Махнув рукой, как бы говоря, что мол, разбирайтесь сами, не до вас, Александра Васильевна двинулась на кухню. Но, проходя мимо закрытых дверей гостиной (и чего это вдруг закрываться выдумал – никогда такого не было!), невольно прислушалась.
Батюшки, да уж не ссорятся ли? Нет, конечно же, Вовиного голоса не слышно – он всегда тихо говорит.
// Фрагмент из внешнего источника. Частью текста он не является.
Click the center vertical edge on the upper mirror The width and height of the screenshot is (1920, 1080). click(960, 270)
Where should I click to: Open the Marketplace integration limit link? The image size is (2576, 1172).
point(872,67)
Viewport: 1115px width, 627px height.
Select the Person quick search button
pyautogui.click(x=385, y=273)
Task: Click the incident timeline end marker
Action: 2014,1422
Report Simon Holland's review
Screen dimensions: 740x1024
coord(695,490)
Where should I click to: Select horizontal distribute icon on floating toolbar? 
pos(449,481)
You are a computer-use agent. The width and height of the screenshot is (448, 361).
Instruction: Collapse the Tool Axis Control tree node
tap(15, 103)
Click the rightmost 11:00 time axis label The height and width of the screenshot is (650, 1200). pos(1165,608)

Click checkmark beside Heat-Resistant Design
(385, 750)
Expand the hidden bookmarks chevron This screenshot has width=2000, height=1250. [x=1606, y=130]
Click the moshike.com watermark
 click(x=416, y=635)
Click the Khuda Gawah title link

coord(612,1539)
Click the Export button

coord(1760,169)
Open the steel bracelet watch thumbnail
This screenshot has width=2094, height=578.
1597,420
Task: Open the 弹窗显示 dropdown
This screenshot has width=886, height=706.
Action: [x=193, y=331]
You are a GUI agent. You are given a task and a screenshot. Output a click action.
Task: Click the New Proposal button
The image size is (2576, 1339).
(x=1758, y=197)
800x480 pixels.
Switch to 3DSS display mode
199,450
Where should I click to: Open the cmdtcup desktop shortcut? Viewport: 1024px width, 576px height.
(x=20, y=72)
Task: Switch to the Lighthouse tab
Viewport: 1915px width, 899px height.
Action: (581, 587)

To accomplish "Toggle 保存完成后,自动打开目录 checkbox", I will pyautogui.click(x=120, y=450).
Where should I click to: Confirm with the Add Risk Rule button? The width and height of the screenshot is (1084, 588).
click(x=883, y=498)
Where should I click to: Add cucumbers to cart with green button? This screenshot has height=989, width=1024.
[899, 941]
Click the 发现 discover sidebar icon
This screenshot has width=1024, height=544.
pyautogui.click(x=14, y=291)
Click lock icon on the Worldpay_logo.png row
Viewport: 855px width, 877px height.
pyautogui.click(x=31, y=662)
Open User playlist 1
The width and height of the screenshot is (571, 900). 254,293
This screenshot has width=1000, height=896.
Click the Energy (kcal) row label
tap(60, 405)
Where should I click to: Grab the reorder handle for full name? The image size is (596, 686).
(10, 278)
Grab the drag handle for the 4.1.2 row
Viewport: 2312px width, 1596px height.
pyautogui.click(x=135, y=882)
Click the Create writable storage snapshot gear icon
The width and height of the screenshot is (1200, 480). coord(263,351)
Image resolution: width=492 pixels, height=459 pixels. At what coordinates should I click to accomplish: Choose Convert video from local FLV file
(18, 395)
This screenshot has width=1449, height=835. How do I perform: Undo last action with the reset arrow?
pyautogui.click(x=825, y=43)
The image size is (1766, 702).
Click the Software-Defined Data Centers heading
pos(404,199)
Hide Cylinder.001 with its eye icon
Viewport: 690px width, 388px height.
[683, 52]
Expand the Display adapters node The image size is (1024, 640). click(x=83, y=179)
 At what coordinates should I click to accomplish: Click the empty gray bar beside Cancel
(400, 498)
А второй, незнакомый… Да о чем они там?
Неожиданно баба Шура услышала глухой звук удара, а следом за ним – грохот, как будто на пол упало что-то большое и тяжелое… И стекло зазвенело. Да что же там такое, Господи?!
Никогда бы Александра Васильевна не стала беспокоить своего любимого племянника. Всегда была в нем уверена: хоть потолок обвались, а уж Володя невредим будет. Что с ним, таким осторожным, таким тихим, таким умницей, случиться может?
А на этот раз, сама не зная почему, баба Шура резко толкнула дверь гостиной. Не постучала даже. И застыла на пороге, широко раскрыв глаза.
С тяжелой вазой в руках Владимир Коробков стоял над телом не знакомого ей человека. Именно над телом. Над трупом. Не спасти уже. Она – баба Шура – в госпиталях да в больницах всю жизнь проработала, сразу видит все: не спасти. Никак не спасти. Александра Васильевна тяжело опустилась на пол и прислонилась головой к дверному косяку.